==== RAW DATA

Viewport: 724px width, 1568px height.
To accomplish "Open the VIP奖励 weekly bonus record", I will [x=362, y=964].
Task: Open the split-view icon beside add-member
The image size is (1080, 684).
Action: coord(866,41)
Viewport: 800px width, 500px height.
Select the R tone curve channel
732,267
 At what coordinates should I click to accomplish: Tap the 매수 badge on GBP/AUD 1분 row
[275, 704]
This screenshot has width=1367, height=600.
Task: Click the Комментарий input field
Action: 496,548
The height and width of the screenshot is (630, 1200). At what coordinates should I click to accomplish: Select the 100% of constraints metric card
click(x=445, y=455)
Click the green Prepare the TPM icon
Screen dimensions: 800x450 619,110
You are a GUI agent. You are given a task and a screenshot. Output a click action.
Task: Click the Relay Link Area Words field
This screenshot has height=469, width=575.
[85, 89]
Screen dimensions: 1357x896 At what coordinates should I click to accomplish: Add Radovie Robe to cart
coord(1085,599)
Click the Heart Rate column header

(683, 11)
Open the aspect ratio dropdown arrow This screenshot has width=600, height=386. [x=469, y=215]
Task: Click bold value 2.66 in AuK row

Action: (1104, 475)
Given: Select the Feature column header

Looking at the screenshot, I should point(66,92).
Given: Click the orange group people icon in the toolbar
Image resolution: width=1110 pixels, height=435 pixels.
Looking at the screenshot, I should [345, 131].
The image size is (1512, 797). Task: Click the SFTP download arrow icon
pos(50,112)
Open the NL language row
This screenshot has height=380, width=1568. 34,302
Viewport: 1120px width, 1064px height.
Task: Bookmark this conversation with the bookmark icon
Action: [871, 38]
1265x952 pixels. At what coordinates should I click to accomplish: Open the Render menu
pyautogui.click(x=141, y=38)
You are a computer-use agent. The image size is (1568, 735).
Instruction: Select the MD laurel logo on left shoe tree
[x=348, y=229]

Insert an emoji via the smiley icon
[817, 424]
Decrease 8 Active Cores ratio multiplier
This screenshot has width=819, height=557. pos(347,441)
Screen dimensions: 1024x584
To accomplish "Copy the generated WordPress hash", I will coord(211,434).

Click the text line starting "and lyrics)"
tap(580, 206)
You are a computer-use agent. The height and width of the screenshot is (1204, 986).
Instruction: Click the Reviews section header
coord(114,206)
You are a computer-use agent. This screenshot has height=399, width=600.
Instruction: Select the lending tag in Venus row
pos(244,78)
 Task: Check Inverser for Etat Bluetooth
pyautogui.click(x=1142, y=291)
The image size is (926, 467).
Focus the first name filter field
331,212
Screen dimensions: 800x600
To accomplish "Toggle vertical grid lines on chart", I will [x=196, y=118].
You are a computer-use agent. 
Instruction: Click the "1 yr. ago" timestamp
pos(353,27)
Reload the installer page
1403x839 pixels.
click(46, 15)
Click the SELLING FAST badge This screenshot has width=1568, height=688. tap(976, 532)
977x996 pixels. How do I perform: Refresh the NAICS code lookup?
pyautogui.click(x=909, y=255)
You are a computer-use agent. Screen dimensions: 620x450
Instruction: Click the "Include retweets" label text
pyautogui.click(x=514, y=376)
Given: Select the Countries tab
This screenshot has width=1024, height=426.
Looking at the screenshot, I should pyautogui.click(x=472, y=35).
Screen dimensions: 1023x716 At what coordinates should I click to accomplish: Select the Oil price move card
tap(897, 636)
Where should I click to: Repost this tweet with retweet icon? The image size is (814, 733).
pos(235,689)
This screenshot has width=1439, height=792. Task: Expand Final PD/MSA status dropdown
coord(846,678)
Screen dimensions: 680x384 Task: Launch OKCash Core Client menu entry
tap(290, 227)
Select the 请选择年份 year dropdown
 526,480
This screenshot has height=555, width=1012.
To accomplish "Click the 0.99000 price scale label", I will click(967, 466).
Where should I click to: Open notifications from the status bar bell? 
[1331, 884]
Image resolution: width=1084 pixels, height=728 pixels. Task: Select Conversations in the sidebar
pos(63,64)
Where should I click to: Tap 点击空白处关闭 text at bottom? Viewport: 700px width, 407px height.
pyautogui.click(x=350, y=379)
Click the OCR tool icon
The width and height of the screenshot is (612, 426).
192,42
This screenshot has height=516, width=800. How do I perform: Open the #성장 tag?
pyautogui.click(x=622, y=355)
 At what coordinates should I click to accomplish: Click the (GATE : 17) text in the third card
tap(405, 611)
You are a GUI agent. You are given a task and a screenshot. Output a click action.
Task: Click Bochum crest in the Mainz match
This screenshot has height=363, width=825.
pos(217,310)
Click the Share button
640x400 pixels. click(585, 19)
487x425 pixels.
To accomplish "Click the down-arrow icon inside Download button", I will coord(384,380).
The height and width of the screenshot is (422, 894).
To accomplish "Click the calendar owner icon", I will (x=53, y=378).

========

## ASSIGNMENT
As the exercise requires, copy out the data shown above word for word.

## RESULT OF THIS EXERCISE
Viewport: 724px width, 1568px height.
To accomplish "Open the VIP奖励 weekly bonus record", I will [x=362, y=964].
Task: Open the split-view icon beside add-member
The image size is (1080, 684).
Action: coord(866,41)
Viewport: 800px width, 500px height.
Select the R tone curve channel
732,267
 At what coordinates should I click to accomplish: Tap the 매수 badge on GBP/AUD 1분 row
[275, 704]
This screenshot has width=1367, height=600.
Task: Click the Комментарий input field
Action: 496,548
The height and width of the screenshot is (630, 1200). At what coordinates should I click to accomplish: Select the 100% of constraints metric card
click(x=445, y=455)
Click the green Prepare the TPM icon
Screen dimensions: 800x450 619,110
You are a GUI agent. You are given a task and a screenshot. Output a click action.
Task: Click the Relay Link Area Words field
This screenshot has height=469, width=575.
[85, 89]
Screen dimensions: 1357x896 At what coordinates should I click to accomplish: Add Radovie Robe to cart
coord(1085,599)
Click the Heart Rate column header

(683, 11)
Open the aspect ratio dropdown arrow This screenshot has width=600, height=386. [x=469, y=215]
Task: Click bold value 2.66 in AuK row

Action: (1104, 475)
Given: Select the Feature column header

Looking at the screenshot, I should point(66,92).
Given: Click the orange group people icon in the toolbar
Image resolution: width=1110 pixels, height=435 pixels.
Looking at the screenshot, I should [345, 131].
The image size is (1512, 797). Task: Click the SFTP download arrow icon
pos(50,112)
Open the NL language row
This screenshot has height=380, width=1568. 34,302
Viewport: 1120px width, 1064px height.
Task: Bookmark this conversation with the bookmark icon
Action: [871, 38]
1265x952 pixels. At what coordinates should I click to accomplish: Open the Render menu
pyautogui.click(x=141, y=38)
You are a computer-use agent. The image size is (1568, 735).
Instruction: Select the MD laurel logo on left shoe tree
[x=348, y=229]

Insert an emoji via the smiley icon
[817, 424]
Decrease 8 Active Cores ratio multiplier
This screenshot has width=819, height=557. pos(347,441)
Screen dimensions: 1024x584
To accomplish "Copy the generated WordPress hash", I will coord(211,434).

Click the text line starting "and lyrics)"
tap(580, 206)
You are a computer-use agent. The height and width of the screenshot is (1204, 986).
Instruction: Click the Reviews section header
coord(114,206)
You are a computer-use agent. This screenshot has height=399, width=600.
Instruction: Select the lending tag in Venus row
pos(244,78)
 Task: Check Inverser for Etat Bluetooth
pyautogui.click(x=1142, y=291)
The image size is (926, 467).
Focus the first name filter field
331,212
Screen dimensions: 800x600
To accomplish "Toggle vertical grid lines on chart", I will [x=196, y=118].
You are a computer-use agent. 
Instruction: Click the "1 yr. ago" timestamp
pos(353,27)
Reload the installer page
1403x839 pixels.
click(46, 15)
Click the SELLING FAST badge This screenshot has width=1568, height=688. tap(976, 532)
977x996 pixels. How do I perform: Refresh the NAICS code lookup?
pyautogui.click(x=909, y=255)
You are a computer-use agent. Screen dimensions: 620x450
Instruction: Click the "Include retweets" label text
pyautogui.click(x=514, y=376)
Given: Select the Countries tab
This screenshot has width=1024, height=426.
Looking at the screenshot, I should pyautogui.click(x=472, y=35).
Screen dimensions: 1023x716 At what coordinates should I click to accomplish: Select the Oil price move card
tap(897, 636)
Where should I click to: Repost this tweet with retweet icon? The image size is (814, 733).
pos(235,689)
This screenshot has width=1439, height=792. Task: Expand Final PD/MSA status dropdown
coord(846,678)
Screen dimensions: 680x384 Task: Launch OKCash Core Client menu entry
tap(290, 227)
Select the 请选择年份 year dropdown
 526,480
This screenshot has height=555, width=1012.
To accomplish "Click the 0.99000 price scale label", I will click(967, 466).
Where should I click to: Open notifications from the status bar bell? 
[1331, 884]
Image resolution: width=1084 pixels, height=728 pixels. Task: Select Conversations in the sidebar
pos(63,64)
Where should I click to: Tap 点击空白处关闭 text at bottom? Viewport: 700px width, 407px height.
pyautogui.click(x=350, y=379)
Click the OCR tool icon
The width and height of the screenshot is (612, 426).
192,42
This screenshot has height=516, width=800. How do I perform: Open the #성장 tag?
pyautogui.click(x=622, y=355)
 At what coordinates should I click to accomplish: Click the (GATE : 17) text in the third card
tap(405, 611)
You are a GUI agent. You are given a task and a screenshot. Output a click action.
Task: Click Bochum crest in the Mainz match
This screenshot has height=363, width=825.
pos(217,310)
Click the Share button
640x400 pixels. click(585, 19)
487x425 pixels.
To accomplish "Click the down-arrow icon inside Download button", I will coord(384,380).
The height and width of the screenshot is (422, 894).
To accomplish "Click the calendar owner icon", I will (x=53, y=378).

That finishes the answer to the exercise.